= What is expected =
Rewrite the material below as a numbered list, from the line with "Salli vain valitut (760, 785)" through the end of the material, skipping blank lines. Leave out the pictures.

Word and element locating data:

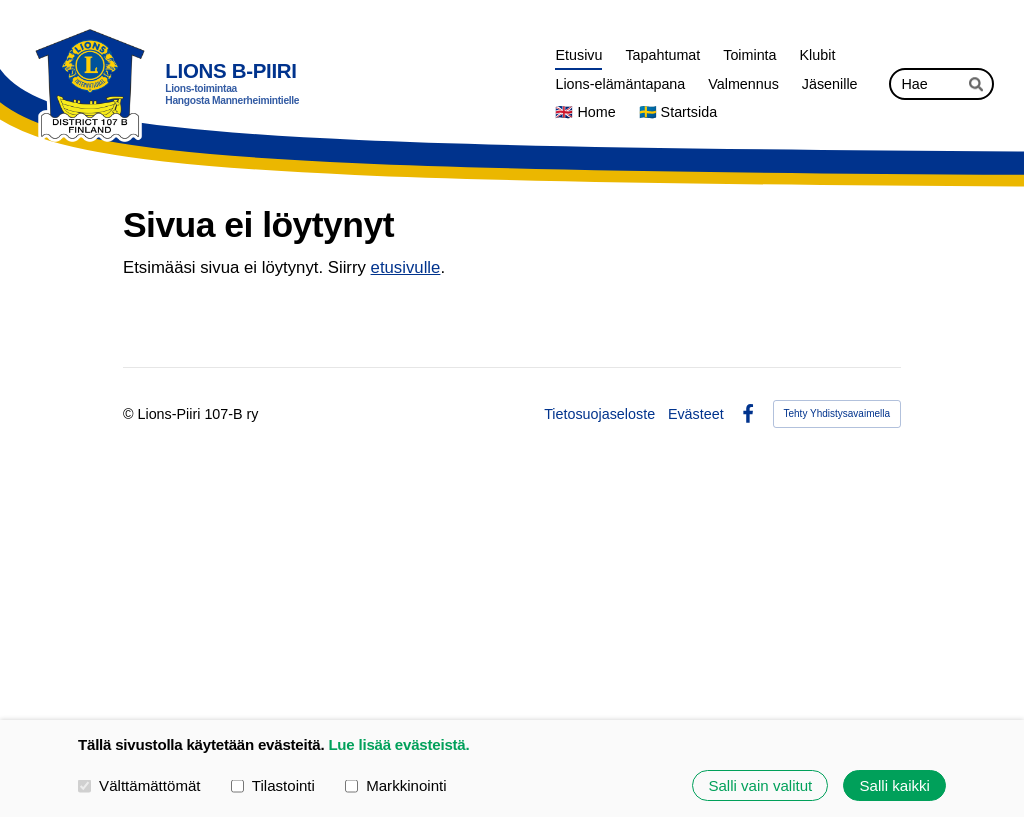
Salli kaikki (895, 785)
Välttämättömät (139, 784)
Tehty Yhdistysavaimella (837, 413)
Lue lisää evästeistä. (398, 744)
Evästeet (696, 414)
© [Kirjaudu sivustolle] (130, 414)
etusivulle (406, 267)
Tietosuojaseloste (599, 414)
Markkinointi (396, 784)
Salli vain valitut (760, 785)
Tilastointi (273, 784)
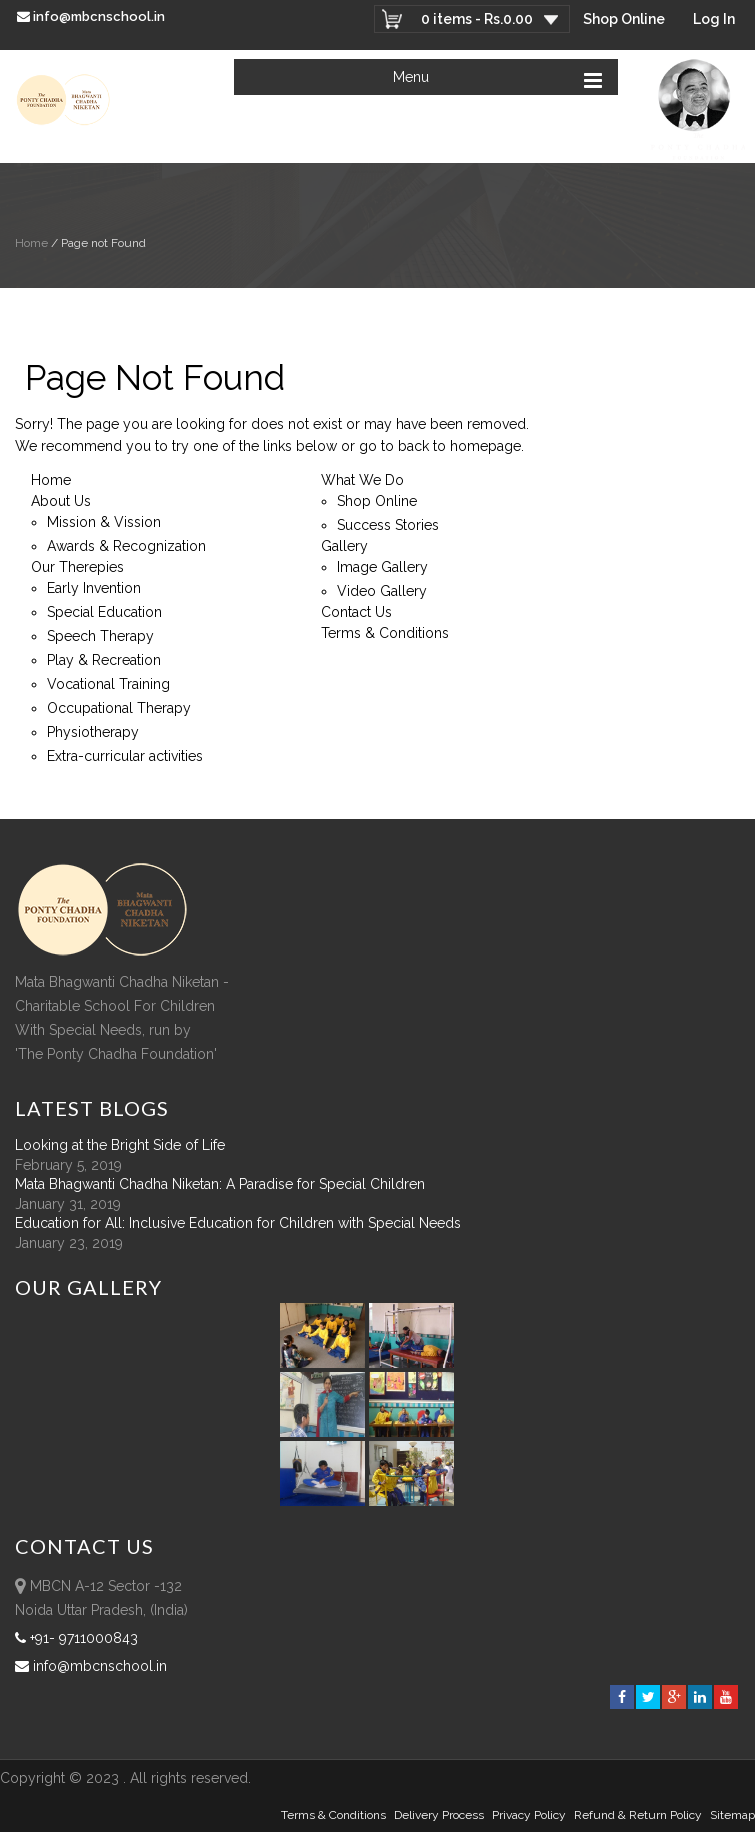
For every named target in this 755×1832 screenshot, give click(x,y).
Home (31, 243)
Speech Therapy (100, 636)
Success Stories (388, 525)
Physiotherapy (93, 732)
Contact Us (356, 612)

= The answer =
1. Salli vain valitut (760, 785)
2. Tilastointi (273, 784)
3. For every named target in this 755×1832 screenshot, give click(x,y).
4. Home (31, 243)
5. Speech Therapy (100, 636)
6. Success Stories (388, 525)
7. Physiotherapy (93, 732)
8. Contact Us (356, 612)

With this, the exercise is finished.